The UAE is stepping up tax enforcement, with audits rising by almost half last year as the Federal Tax Authority enters a new phase driven by artificial intelligence and e-invoicing.
The FTA increased audits by 46 percent in 2025, according to its latest annual report, helping to lift tax revenue by more than $1 billion.
The figures suggest the country’s decade-long experiment with taxation is moving into a more assertive phase, with the focus shifting from introducing levies to ensuring compliance, according to Nils Vanhassel, head of the Middle East tax practice at Addleshaw Goddard.
“This is not so much a coming of age as the natural next phase,” he said. “The UAE has spent close to a decade building its tax framework, from VAT and excise tax through to corporate tax and the global minimum tax. Now that a mature framework is in place, the focus is gradually shifting from implementation to enforcement.”
Tax revenues from VAT and excise duties rose to AED46 billion ($12.5 billion) in 2025, up from AED41 billion a year earlier, thanks to economic growth and improved compliance.
The growth of the tax system is also evident in the workload facing authorities, with the FTA reviewing around 1.7 million transactions during the year, more than 20 percent higher than in 2024.
The introduction of a 9 percent corporate tax from the start of 2025 has significantly expanded the authority’s reach. Unlike VAT, which is pegged at 5 percent but only applies to companies above a certain turnover threshold, corporate tax potentially brings almost every business operating in the country into the tax net.
The FTA has invested heavily in technology and headcount and has been increasingly open about its use of AI and data analytics to identify risks and target audits.
The next step will be the introduction of e-invoicing. The system has entered its pilot phase and will become mandatory for larger businesses from 2027, making transactions visible to the tax authority in near real time and bringing the UAE closer to the digital tax systems already operating in Europe.

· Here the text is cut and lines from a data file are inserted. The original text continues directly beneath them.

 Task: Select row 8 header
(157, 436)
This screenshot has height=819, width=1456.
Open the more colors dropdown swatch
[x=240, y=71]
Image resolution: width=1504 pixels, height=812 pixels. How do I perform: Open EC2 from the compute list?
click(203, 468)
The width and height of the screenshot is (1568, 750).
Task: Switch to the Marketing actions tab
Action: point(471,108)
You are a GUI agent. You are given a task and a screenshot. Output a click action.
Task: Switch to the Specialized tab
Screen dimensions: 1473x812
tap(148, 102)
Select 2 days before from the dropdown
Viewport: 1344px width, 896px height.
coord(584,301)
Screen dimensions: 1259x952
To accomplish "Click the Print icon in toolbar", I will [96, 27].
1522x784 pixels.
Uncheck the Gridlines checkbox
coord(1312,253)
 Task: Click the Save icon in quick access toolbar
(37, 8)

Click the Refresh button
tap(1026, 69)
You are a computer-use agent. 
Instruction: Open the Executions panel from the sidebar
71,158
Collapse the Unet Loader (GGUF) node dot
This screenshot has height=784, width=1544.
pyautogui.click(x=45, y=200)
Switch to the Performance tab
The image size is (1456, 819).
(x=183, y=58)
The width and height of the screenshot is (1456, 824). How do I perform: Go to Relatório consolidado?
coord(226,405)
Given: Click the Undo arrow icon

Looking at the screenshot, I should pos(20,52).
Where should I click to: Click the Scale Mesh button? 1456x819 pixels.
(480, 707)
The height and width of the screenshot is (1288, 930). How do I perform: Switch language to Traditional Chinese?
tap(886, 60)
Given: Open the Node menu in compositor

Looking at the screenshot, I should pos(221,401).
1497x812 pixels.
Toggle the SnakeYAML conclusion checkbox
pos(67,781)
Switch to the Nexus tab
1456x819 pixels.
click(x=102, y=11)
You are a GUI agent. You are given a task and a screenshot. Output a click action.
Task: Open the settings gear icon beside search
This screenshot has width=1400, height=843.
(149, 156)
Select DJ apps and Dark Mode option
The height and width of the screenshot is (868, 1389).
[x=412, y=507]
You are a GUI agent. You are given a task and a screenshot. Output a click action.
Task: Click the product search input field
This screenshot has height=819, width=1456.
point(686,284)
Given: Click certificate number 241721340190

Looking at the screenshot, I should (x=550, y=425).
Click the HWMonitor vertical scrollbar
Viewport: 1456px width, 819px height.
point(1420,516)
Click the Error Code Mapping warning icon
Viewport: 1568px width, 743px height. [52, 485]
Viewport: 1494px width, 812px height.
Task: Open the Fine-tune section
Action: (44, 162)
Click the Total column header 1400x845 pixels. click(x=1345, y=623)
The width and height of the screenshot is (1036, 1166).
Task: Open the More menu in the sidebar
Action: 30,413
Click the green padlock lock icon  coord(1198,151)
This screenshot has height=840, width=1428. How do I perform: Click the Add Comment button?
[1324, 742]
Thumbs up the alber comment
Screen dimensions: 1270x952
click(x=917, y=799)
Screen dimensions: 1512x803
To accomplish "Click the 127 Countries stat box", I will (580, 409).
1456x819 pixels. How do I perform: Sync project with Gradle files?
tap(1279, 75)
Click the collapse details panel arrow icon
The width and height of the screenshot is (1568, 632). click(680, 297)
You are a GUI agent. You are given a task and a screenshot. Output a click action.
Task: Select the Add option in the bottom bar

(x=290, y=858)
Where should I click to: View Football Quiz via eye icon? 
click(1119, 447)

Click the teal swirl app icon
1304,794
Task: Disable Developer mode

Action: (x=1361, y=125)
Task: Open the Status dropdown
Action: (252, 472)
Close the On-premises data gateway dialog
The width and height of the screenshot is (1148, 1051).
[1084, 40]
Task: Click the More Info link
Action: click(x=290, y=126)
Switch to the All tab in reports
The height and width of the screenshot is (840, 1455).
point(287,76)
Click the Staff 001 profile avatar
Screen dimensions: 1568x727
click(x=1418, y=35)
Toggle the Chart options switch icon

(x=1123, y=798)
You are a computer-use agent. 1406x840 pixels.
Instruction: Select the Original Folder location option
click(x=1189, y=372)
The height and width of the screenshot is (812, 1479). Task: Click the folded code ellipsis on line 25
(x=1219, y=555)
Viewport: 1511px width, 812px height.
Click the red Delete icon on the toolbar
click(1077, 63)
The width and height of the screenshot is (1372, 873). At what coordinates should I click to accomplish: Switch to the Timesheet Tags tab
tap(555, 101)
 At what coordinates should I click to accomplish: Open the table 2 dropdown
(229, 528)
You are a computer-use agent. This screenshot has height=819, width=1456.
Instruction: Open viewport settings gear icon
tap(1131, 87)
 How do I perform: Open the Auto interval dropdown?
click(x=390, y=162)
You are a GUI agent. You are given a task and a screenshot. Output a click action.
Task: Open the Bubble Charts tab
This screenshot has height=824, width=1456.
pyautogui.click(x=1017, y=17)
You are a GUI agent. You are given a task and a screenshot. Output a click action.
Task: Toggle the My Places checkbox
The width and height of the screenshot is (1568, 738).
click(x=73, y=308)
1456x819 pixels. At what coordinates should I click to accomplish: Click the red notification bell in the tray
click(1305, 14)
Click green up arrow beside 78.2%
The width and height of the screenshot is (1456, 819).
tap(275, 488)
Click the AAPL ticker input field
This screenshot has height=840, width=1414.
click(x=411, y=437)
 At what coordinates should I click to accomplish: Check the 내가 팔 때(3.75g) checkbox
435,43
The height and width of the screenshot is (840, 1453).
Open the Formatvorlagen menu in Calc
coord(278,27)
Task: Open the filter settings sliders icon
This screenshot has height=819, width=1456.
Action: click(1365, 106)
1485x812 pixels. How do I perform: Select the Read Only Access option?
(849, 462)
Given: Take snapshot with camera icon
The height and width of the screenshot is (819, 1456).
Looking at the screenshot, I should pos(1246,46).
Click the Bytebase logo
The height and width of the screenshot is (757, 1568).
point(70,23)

“What will really change over the coming years is the efficacy of tax audits,” Vanhassel said. “Combined with the authority’s growing use of AI, that points to audits which are better targeted rather than simply more numerous.”
The developments also reflect a broader shift across the Gulf. The OECD’s global minimum tax initiative has accelerated the adoption of corporate taxation across the region and, once Bahrain introduces its corporate tax in 2027, every GCC state will have a broad-based corporate income tax regime.
“For a region that was, until very recently, known for being tax-free, that is a remarkable change over a short period,” Vanhassel said.